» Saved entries
----

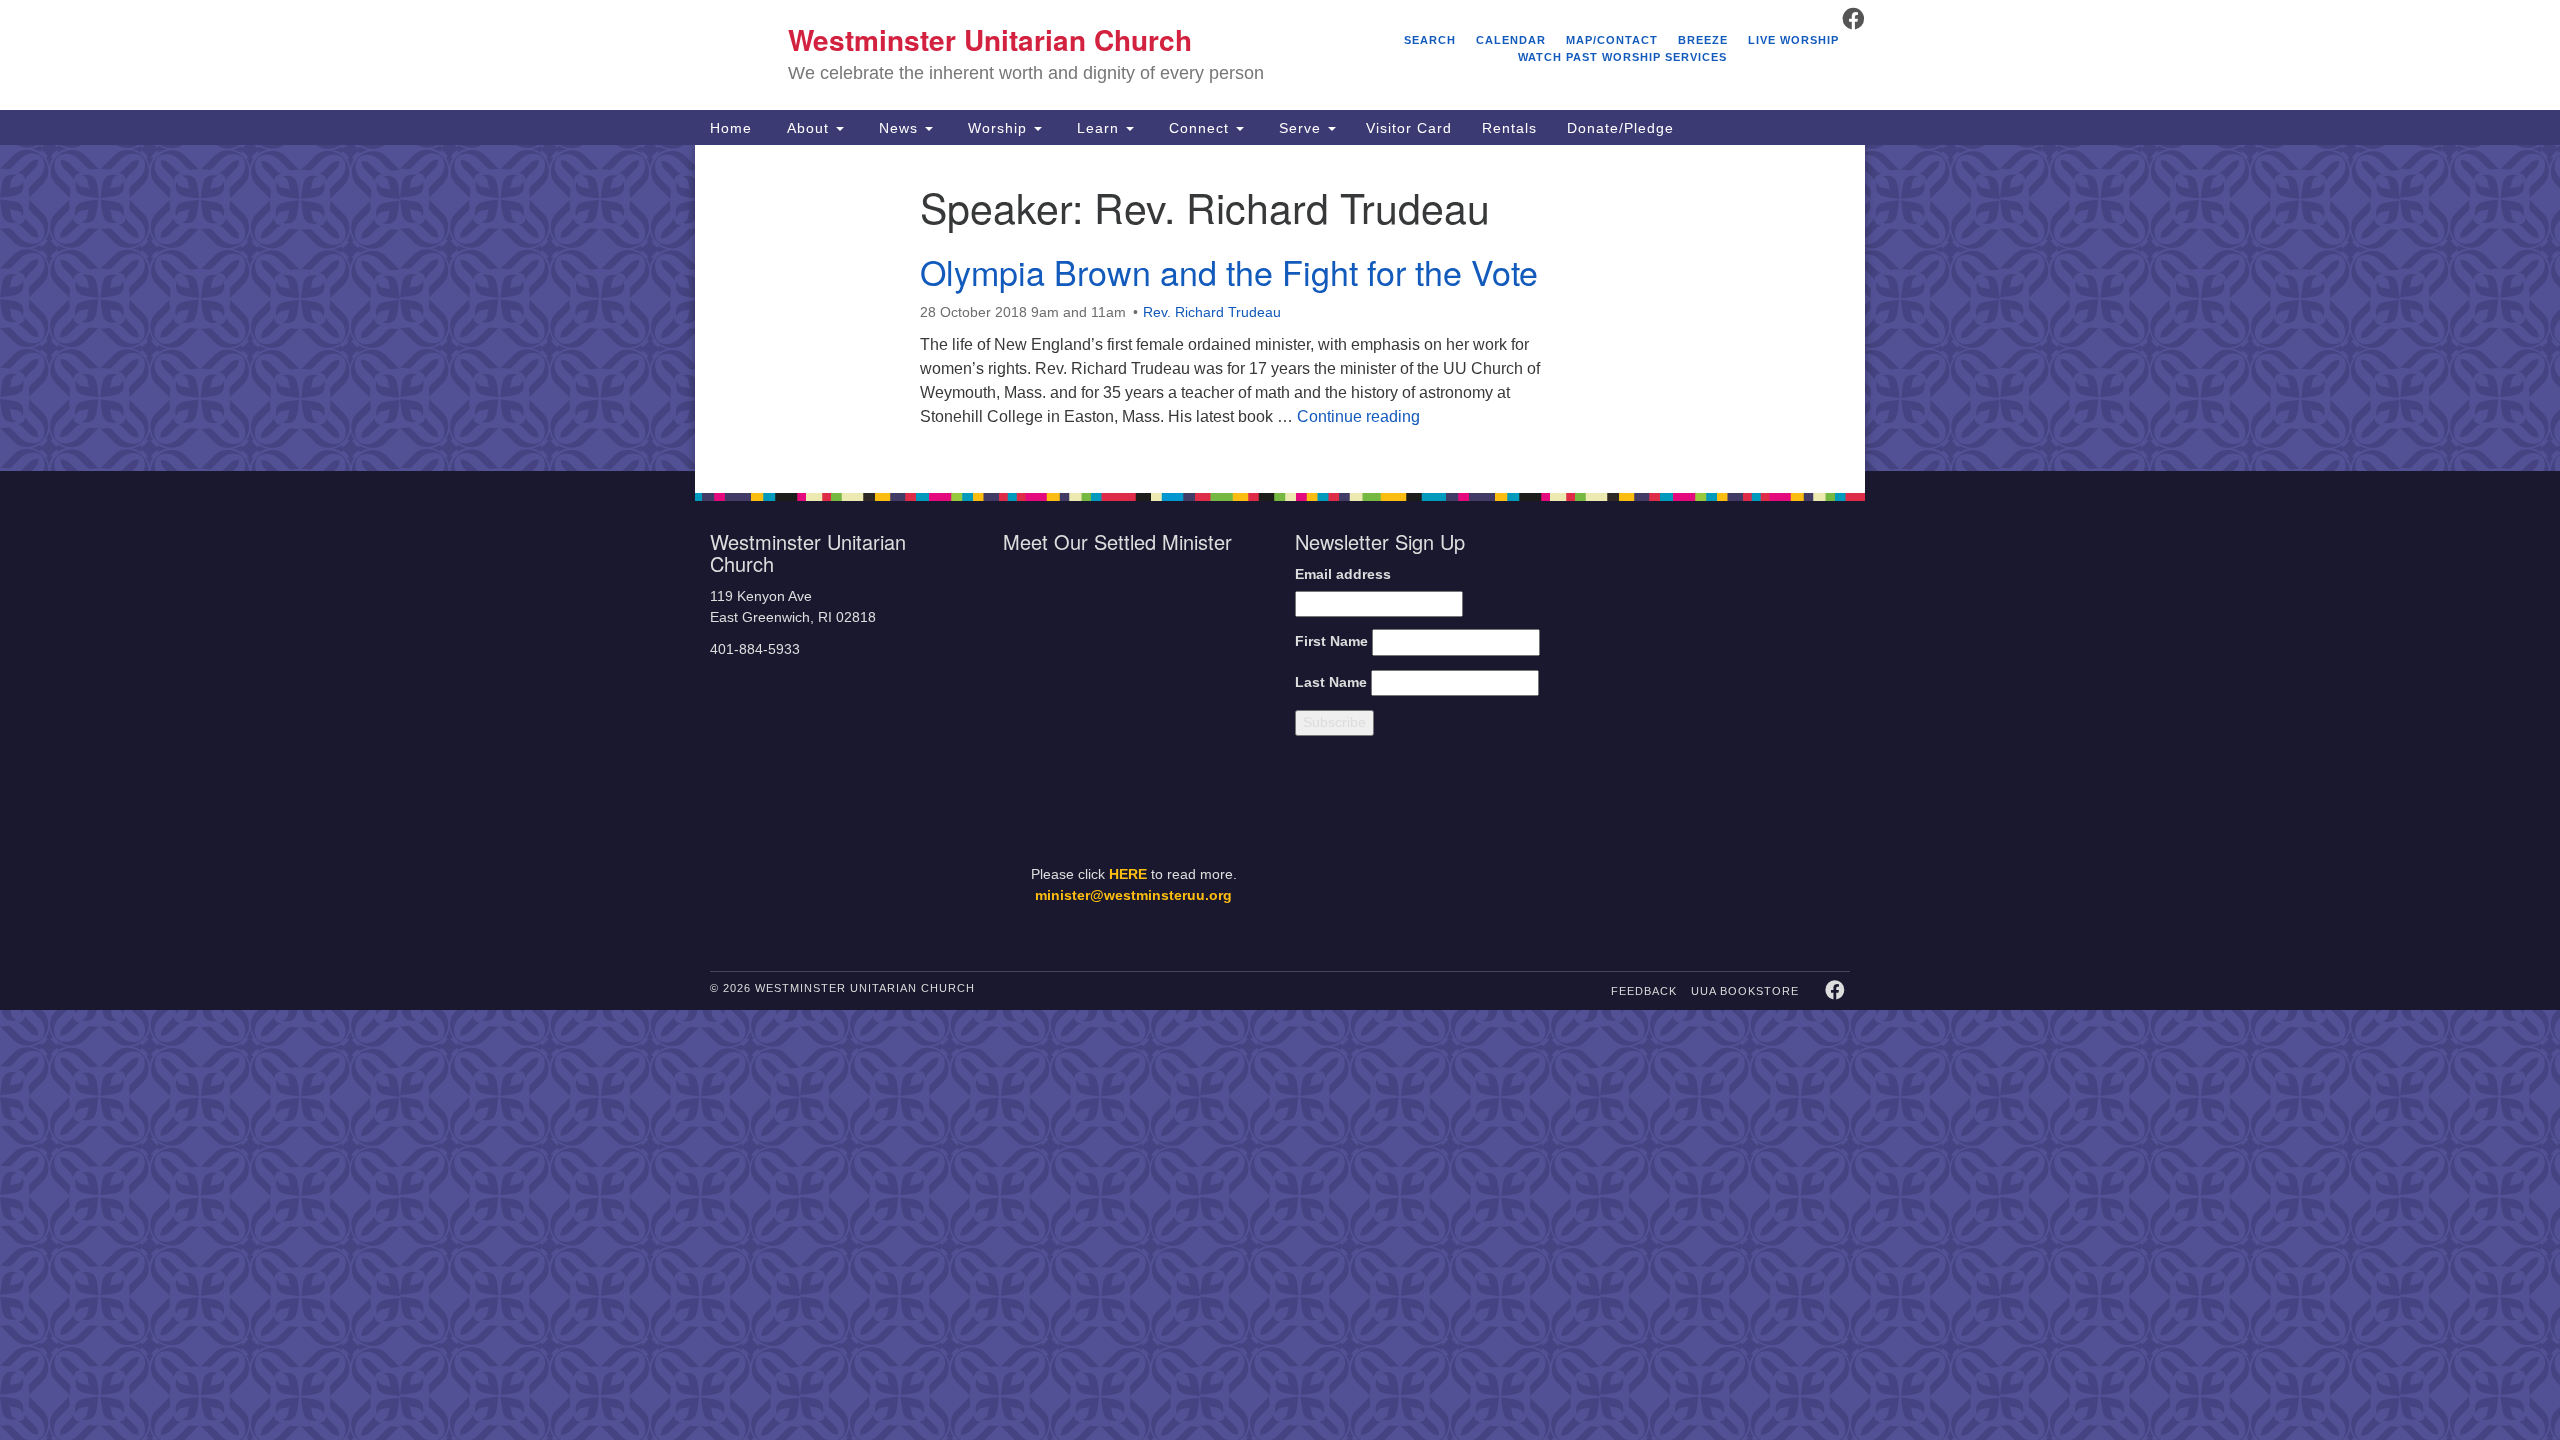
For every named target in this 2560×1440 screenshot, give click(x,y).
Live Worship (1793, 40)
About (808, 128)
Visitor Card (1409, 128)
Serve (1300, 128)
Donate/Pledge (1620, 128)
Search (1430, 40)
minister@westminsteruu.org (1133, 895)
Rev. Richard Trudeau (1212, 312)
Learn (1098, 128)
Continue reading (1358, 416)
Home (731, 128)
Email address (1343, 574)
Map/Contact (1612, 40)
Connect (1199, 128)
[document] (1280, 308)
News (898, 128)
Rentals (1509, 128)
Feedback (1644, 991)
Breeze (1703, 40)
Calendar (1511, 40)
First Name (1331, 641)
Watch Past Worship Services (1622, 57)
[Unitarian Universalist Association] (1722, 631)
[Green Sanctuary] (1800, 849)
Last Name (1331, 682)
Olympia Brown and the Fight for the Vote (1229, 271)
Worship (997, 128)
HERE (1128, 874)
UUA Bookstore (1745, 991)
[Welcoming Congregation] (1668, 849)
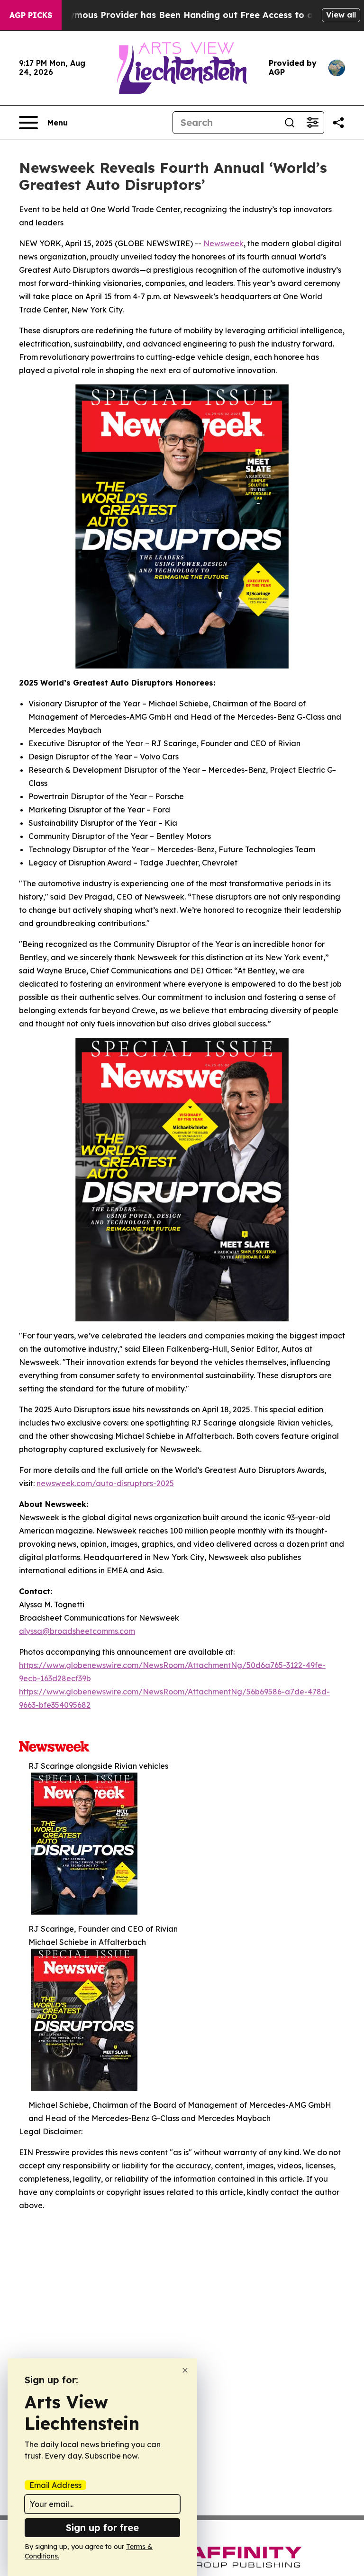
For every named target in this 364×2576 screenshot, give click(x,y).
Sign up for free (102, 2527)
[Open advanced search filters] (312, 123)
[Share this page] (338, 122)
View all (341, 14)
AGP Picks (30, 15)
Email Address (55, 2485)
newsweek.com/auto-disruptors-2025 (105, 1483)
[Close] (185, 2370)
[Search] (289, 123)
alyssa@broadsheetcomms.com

----

» Try it
Copy out every line of the entries where the string "this" shows up.

» Result of the task
For every named target in this 2560×1440 screenshot, give click(x,y).
For every named target in this 364×2576 screenshot, give click(x,y).
[Share this page] (338, 122)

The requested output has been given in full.